American politician (born 1978)

Jesse J. White (born June 24, 1978) is a former attorney and former Democratic member of the Pennsylvania House of Representatives, representing the 46th District since 2007. His district included portions of Washington, Allegheny and Beaver Counties.

A native of Washington County, Pennsylvania, White graduated from Washington & Jefferson College in Washington, Pennsylvania with a degree in political science. He was a member of the Delta Tau Delta fraternity. After college, White earned a J.D. degree from Duquesne University School of Law in Pittsburgh. He worked in private practice for a law firm in Uniontown, Pennsylvania and for the United Steelworkers of America in Pittsburgh.

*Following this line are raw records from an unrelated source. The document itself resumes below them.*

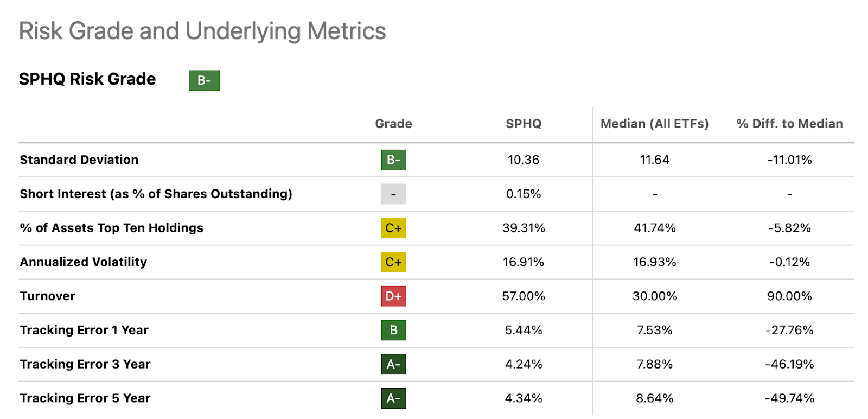Click the Standard Deviation row label
The height and width of the screenshot is (419, 868).
click(79, 160)
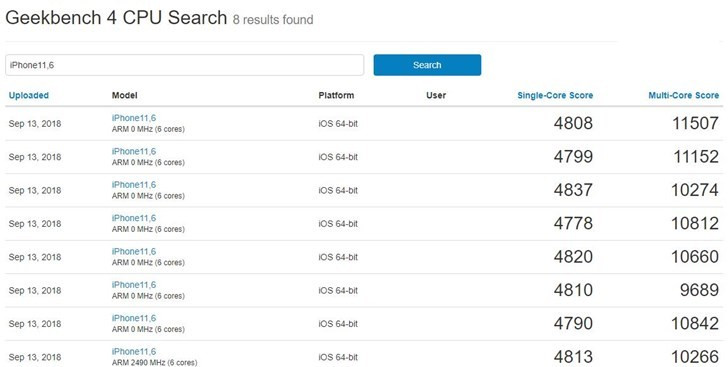This screenshot has width=728, height=367.
Task: Open iPhone11,6 result scoring 4790 single-core
Action: tap(134, 318)
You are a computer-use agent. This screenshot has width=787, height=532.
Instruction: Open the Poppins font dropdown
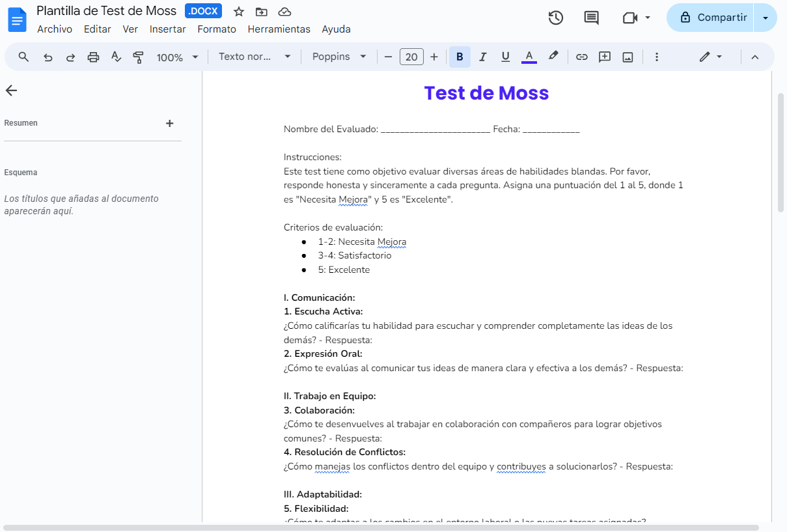pos(338,57)
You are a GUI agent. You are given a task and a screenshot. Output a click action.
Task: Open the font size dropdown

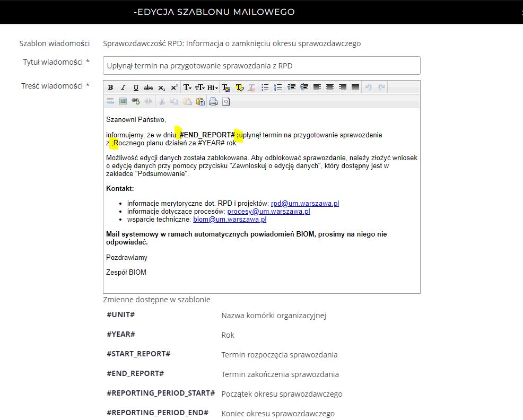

White was appointed in 2003 to the Board of Supervisors in Cecil Township, Pennsylvania. He made a run at the State House in 2004 in the Democratic primary election against 26-year incumbent Victor John Lescovitz. Lescovitz defeated White with 55% of the vote. After his defeat in the primary, White successfully ran for Auditor of Cecil Township in 2005.

In 2006, Lescovitz decided to retire from the House, creating an open seat. White ran again in the 2006 Democratic primary, facing off with Paul Walsh, a local attorney. With the fallout of the legislative pay raise lingering, White aligned with reform activist group PACleanSweep in the election. He defeated Walsh in the primary taking close to 54%. White went on to prevail in the general election by a similar margin over Republican Paul Snatchko.

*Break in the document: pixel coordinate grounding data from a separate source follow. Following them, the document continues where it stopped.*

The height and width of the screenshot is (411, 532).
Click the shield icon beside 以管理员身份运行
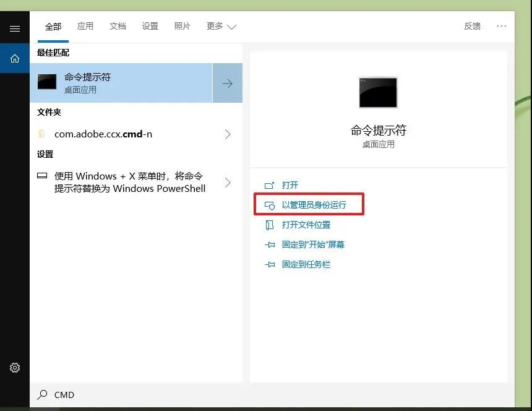270,204
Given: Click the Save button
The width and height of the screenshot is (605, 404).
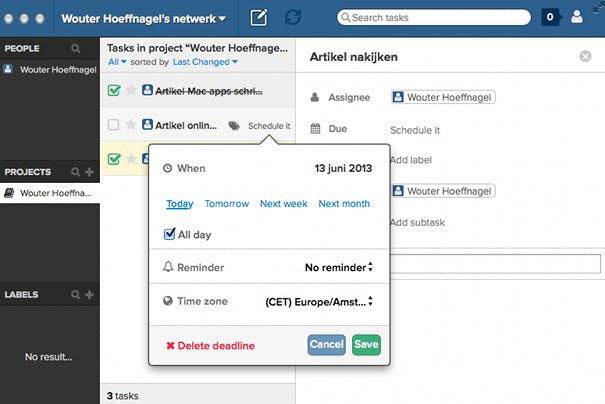Looking at the screenshot, I should (x=366, y=345).
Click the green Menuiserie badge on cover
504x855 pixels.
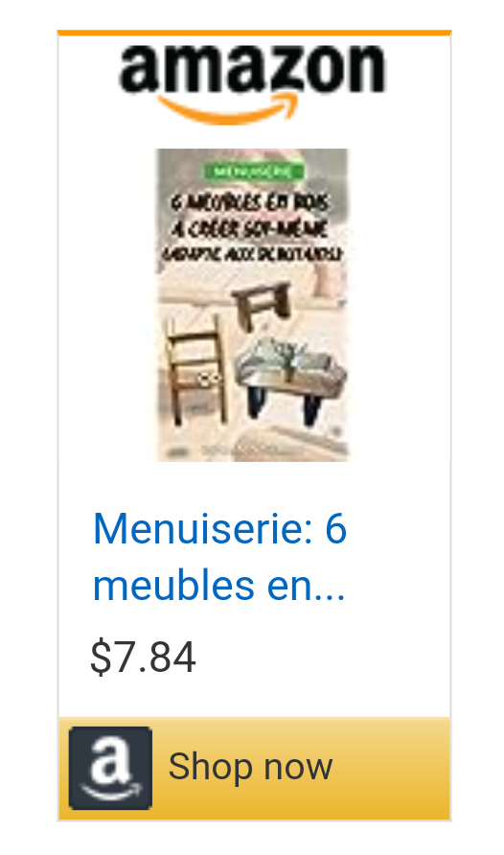pyautogui.click(x=254, y=172)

White was re-elected in contested races in 2008 and 2010. In 2012, he was listed as both the Democratic and Republican nominee after securing the Republican nomination as a write-in candidate. A group of Republicans, including White's 2010 opponent Greg DeLuca, endorsed White based largely on his position on Marcellus Shale natural gas drilling. White has been a proponent of responsible, accountable drilling of Marcellus Shale, but has also been a critic of the Pennsylvania Department of Environmental Protection's withholding of data from air and water quality testing conducted near drilling sites. White also led the charge to overturn the portions of Act 13 which would have eliminated local control over certain aspects of drilling operations.

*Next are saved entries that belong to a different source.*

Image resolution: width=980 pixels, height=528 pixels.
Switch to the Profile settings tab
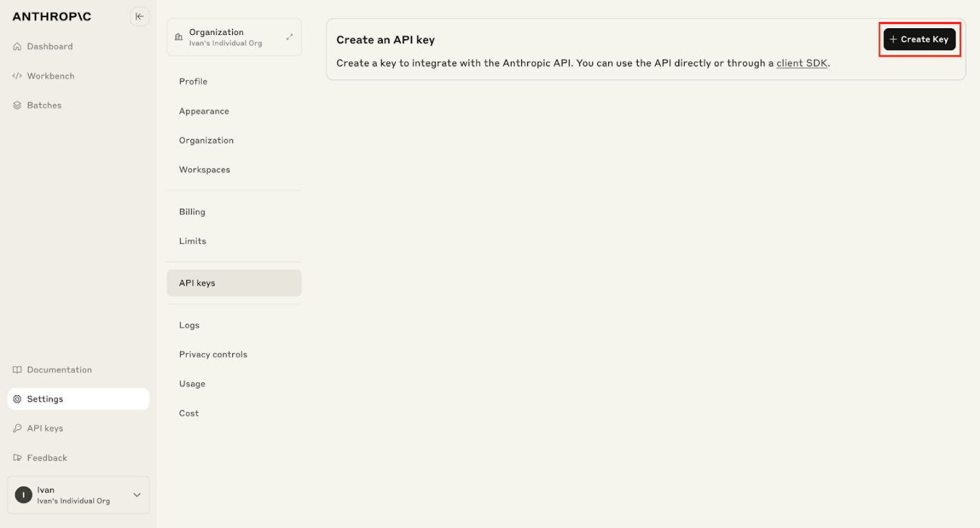(192, 81)
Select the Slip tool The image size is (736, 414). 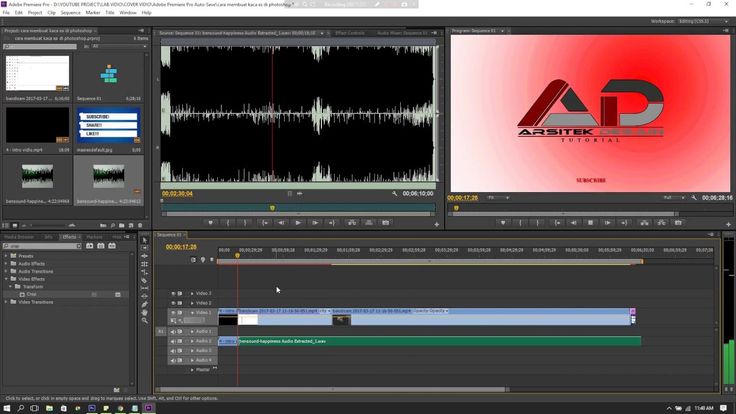pyautogui.click(x=145, y=288)
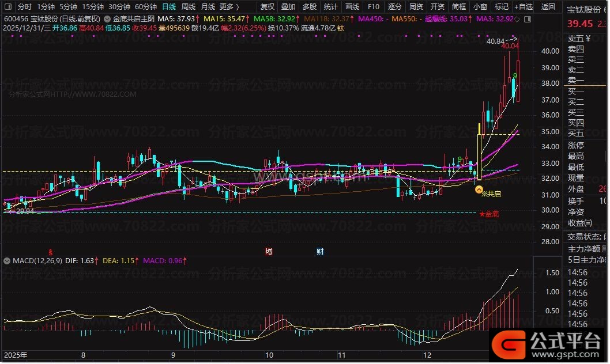Screen dimensions: 610x364
Task: Select the 周线 weekly period tab
Action: point(188,7)
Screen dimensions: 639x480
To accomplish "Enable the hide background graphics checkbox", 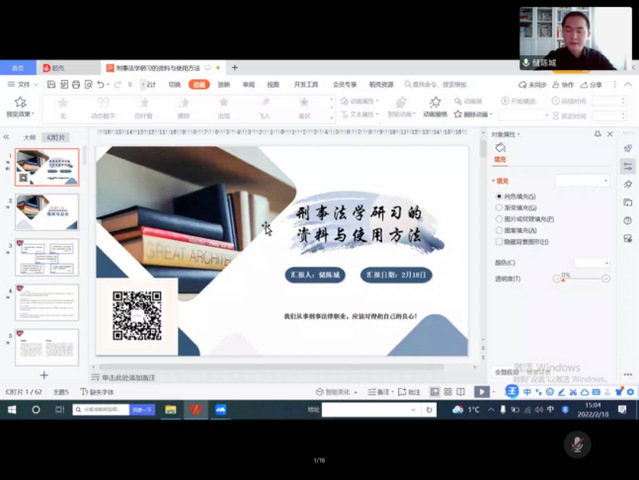I will [500, 241].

In 2013, White admitted making anonymous and fictitious online posts which attacked certain constituents who support shale-gas drilling. White originally denied the allegations, then later apologized.

==Post-legislative life==

Jesse White lost the 2014 Election to his opponent, Jason Ortitay. On June 26, 2017, White was disbarred in Pennsylvania. In 2019, White and his family relocated to Cumberland County, Pennsylvania, to run his own political consulting firm, Perpetual Fortitude.

The United States Attorney’s Office for the Middle District of Pennsylvania announced on July 22, 2026 that it had charged White with receipt and possession of child pornography.